Directions:
Print, word for word, the stretch of the Movement Primitive Diffusion text from "1. Clone this" through "paper from Zenodo.".

Text excerpt:

####

/movement-primitive-diffusion

Movement Primitive Diffusion (MPD) is a diffusion-based imitation learning method for high-quality robotic motion generation that focuses on gentle manipulation of deformable objects.

Primary LanguagePythonMIT LicenseMIT

Movement Primitive Diffusion

Movement Primitive Diffusion (MPD) is a diffusion-based imitation learning method for high-quality robotic motion generation that focuses on gentle manipulation of deformable objects. Project Page

Bimanual Tissue Manipulation Grasp Lift Touch Rope Threading Ligating Loop

Getting Started

Installation

  1. Clone this repo with all its dependencies (submodules)
git clone --recurse-submodules git@github.com:ScheiklP/movement-primitive-diffusion.git
  1. (Highly recommended) Create a new conda environment
conda create -n mpd python=3.10
conda activate mpd
  1. Install the mp_pytorch package
pip install -e ./dependencies/MP_PyTorch
  1. Install the movement_primitive_diffusion package
pip install -e .
  1. (Optional) To track your experiments with wandb, log into wandb.
wandb login
  1. (Optional) Download the training data used in the paper from Zenodo.

Running a training

python scripts/train.py --config-name dummy +experiments/obstacle_avoidance=train_prodmp_transformer

Using This Repository

The code in this repository is not ment to just reproduce the experiments of our paper, but to enable you to use our method on your own imitation learning tasks. In the following, we want to show you the required steps to train Movement Primitive Diffusion on your own data.

####

Provided records:

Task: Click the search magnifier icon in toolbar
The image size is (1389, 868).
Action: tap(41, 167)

####

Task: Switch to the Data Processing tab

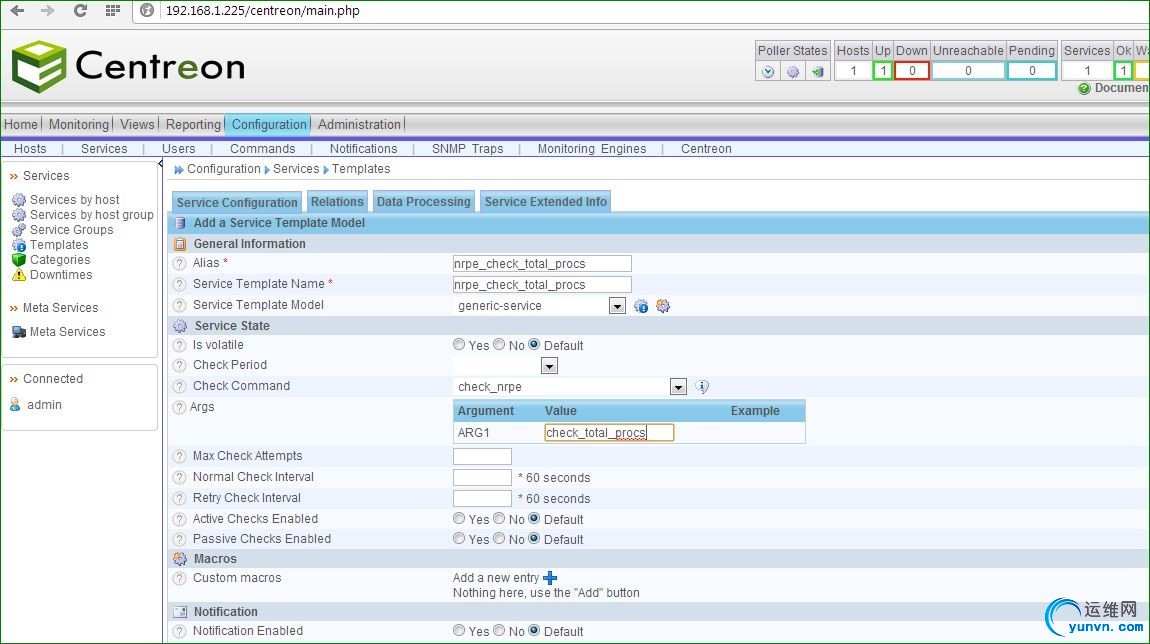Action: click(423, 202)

####

Result of this task:
1. Clone this repo with all its dependencies (submodules)
git clone --recurse-submodules git@github.com:ScheiklP/movement-primitive-diffusion.git
  1. (Highly recommended) Create a new conda environment
conda create -n mpd python=3.10
conda activate mpd
  1. Install the mp_pytorch package
pip install -e ./dependencies/MP_PyTorch
  1. Install the movement_primitive_diffusion package
pip install -e .
  1. (Optional) To track your experiments with wandb, log into wandb.
wandb login
  1. (Optional) Download the training data used in the paper from Zenodo.